I am very tempted to acquire a printed copy of the Common English Bible to use in the classroom, because--based on my limited sampling--it is fresh, interesting, and seems often to go its own way. Take Acts 11:20, for instance: The CEB is the only translation ever (?) that says that in Antioch, the Christians from Cyprus and Cyrene broke new ground when they "began to proclaim the the good news about the Lord Jesus also to Jews who spoke Greek."
The NLT, by contrast, says they "began preaching to the Gentiles."
Behind these two opposing translations is a choice between the Greek words "Hellenist" and "Hellene." Most Greek manuscripts, including codex Vaticanus, opt for Hellenist. A few manuscripts offer the easier--and therefore less likely--"Hellene" or "Greek." In modern translations, the NIV, NET, NAB and RSV choose "Greek," no doubt because it fits the context better (v. 19). The NLT equates Greek with Gentile.
The ESV, NRSV adopt "Hellenist", which is preferred by standard modern editions of the Greek New Testament.

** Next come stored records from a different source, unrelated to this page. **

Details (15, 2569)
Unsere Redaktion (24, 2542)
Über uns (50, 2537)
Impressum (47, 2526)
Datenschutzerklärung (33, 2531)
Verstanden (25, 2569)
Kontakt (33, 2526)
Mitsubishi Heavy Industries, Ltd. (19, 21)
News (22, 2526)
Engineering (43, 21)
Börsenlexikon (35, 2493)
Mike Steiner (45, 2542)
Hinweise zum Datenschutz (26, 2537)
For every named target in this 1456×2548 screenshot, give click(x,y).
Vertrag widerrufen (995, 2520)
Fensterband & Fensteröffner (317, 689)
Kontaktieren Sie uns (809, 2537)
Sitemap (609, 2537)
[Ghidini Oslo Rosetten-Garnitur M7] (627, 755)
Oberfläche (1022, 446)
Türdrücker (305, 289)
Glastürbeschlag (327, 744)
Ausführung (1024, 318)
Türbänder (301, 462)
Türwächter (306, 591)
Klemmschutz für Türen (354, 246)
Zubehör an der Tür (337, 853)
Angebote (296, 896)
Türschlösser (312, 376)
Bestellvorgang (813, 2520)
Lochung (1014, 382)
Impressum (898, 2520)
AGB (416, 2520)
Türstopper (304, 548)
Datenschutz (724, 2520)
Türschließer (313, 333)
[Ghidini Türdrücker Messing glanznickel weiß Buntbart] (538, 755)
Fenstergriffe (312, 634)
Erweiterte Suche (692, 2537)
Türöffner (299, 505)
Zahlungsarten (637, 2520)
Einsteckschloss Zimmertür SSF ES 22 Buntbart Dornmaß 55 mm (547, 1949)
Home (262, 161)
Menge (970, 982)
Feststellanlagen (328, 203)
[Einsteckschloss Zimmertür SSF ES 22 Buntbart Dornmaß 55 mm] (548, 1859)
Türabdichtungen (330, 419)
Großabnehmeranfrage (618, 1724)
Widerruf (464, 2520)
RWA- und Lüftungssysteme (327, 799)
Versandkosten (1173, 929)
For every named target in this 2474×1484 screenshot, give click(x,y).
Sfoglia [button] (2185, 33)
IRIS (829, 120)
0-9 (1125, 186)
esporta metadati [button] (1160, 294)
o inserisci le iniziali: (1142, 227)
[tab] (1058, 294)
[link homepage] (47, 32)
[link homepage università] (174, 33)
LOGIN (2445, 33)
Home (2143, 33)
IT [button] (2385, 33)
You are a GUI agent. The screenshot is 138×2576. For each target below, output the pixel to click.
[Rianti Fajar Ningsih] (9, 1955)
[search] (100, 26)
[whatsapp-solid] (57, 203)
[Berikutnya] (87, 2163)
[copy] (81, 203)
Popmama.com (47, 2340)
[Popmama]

However, the ESV, at least, explains in a footnote that they take Hellenist to mean "Greek-speaking non-Jews." The problem is that in the two other instances where Luke uses the word, Hellenist clearly denotes Greek-speaking Jews, as the ESV note explains (see Acts 6:1; 9:29).
The CEB may be wrong here, but at least it is consistent--and thought-provoking!